LE FACTEUR – (pénétrant sur la scène par la porte du fond) – Bonjour, monsieur. Je fais une petite pause dans ma tournée. J’espère que ma présence ne vous dérange pas.

BOUR (indiquant le divan d’un geste)  Asseyez-vous un petit moment, si vous voulez, jeune homme.

LE FACTEUR – Merci, monsieur. Je préfère rester debout, j’en ai l’habitude.

BOUR – Vous aimez votre métier, facteur ?

LE FACTEUR – Oui, j’aime bien le contact avec les gens, mais ma tâche devient de plus en plus ardue. On sacrifie la qualité de service sur l’autel du profit.

BOUR – Que voulez-vous ? C’est ce libéralisme à tout va qu’on nous impose. On écrase les masses laborieuses pour le plus grand profit des possédants. Cette pause est-elle prévue dans votre tournée ?

LE FACTEUR – Non, monsieur. Hors du bureau, je n’ai pas le chef sur mes talons, pas encore. J’organise ma tournée comme je le veux.

BOUR – Organiser le travail à sa guise, c’est plutôt un privilège. La poste, ce n’est tout de même pas l’usine.

LE  FACTEUR – Nous ne produisons pas de marchandises, c’est vrai, nous sommes les messagers bleus de la France, nous répandons à travers les rues l’espoir d’heureuses nouvelles, bien que, à notre grand regret, nous apportions aussi les mauvaises.

BOUR – Je vois que le facteur-poète existe encore de nos jours. Allons, ne vous plaignez pas trop de votre sort.

LE FACTEUR – Permettez-moi de vous dire, monsieur, qu’une salle de distribution n’est pas un atelier d’usine, mais ça lui ressemble par certains côtés. L’atmosphère grise, les cadences de plus en plus soutenues qu’on veut nous imposer, la misère de la paie, la déprime des agents, la compression du personnel, et j’en oublie.

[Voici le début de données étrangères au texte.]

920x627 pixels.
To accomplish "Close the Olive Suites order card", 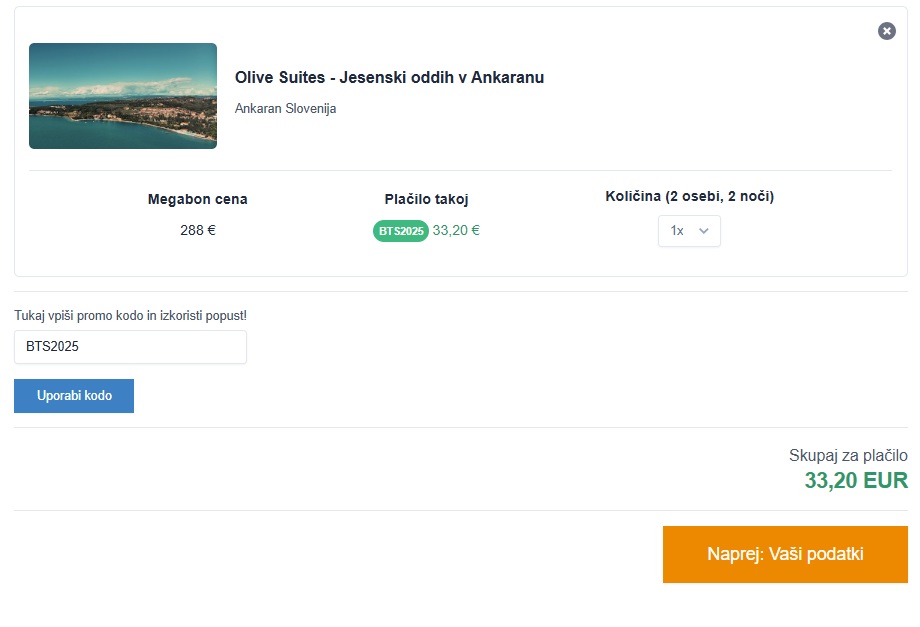I will click(x=887, y=31).

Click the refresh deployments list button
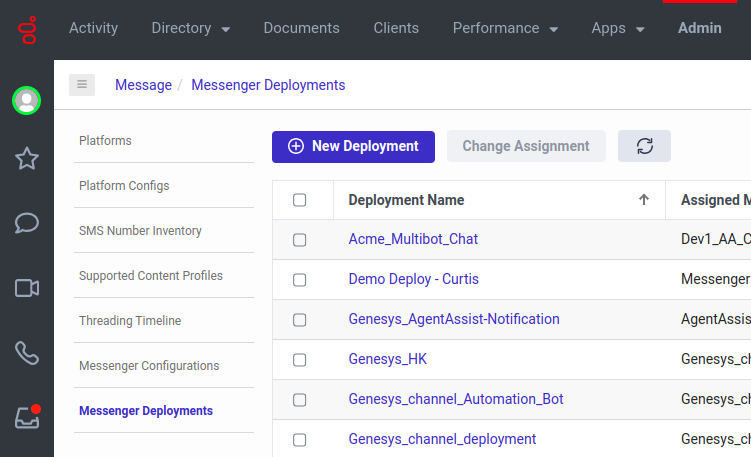(644, 146)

BOUR – Hum ! Je parie, après avoir écouté vos griefs, que vous n’avez jamais travaillé ailleurs.

LE  FACTEUR – Vous avez deviné. Quand je suis entré à la poste, j’avais dix-huit ans. J’ai quitté mon village natal pour monter à Paris. Il faut bien gagner sa vie.

BOUR – Je sens que vous avez quelque chose de personnel à me demander. Est-ce que je me trompe ?

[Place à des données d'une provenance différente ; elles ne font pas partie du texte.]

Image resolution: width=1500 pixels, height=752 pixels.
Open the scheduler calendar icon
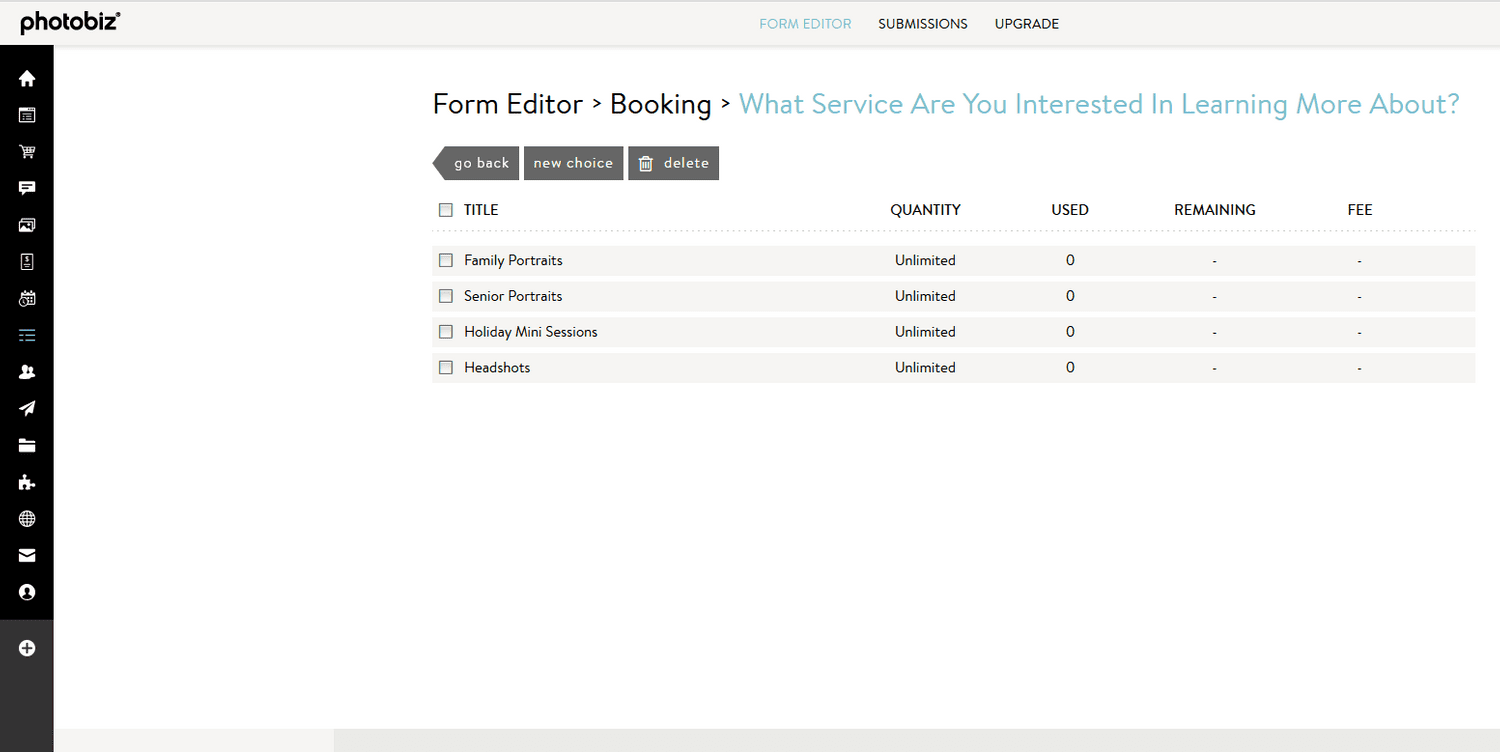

LE FACTEUR – Ah ! je n’oserais pas vous importuner, monsieur. Je ne fais que passer ;  je suis en service, comme vous pouvez le voir.

BOUR – Allons, ne soyez pas timide. Mon intuition me dit que vous n’êtes pas là par hasard.

LE FACTEUR – Je suis là parce que madame me reçoit avec le sourire, me donne le pourboire et m’offre le café. Vous comprenez qu’on ait envie de s’attarder un peu auprès d’une personne si charmante.

BOUR – Je vois, je vois. Vous vous plaisez donc en sa compagnie ?

LE FACTEUR – D’ailleurs, madame doit avoir un succès fou dans le monde. Je lui apporte des paquets-cadeau toutes les semaines. Et pas n’importe quels cadeaux : du grand luxe.

BOUR – Nous y voilà. Qui lui envoie ces cadeaux ? Vous savez d’où ils proviennent ?

LE FACTEUR – Monsieur, ma fonction m’impose le devoir de réserve. Autrement, je risque de graves sanctions. Je ne veux pas compromettre mes chances de retourner au pays le plus vite possible.

BOUR – Vous êtes de quelle région ? Vous avez l’accent des gens du Sud-Ouest.

LE FACTEUR – Je suis basque, monsieur, et fier de l’être. Je m’appelle Joachim Arahnoé. Je suis à Paris depuis bientôt quatre ans, j’en ai plein les poumons.

BOUR – J’ai des amis bien placés à la direction de la poste. Je peux sans doute vous aider, si, si... vous me comprenez ?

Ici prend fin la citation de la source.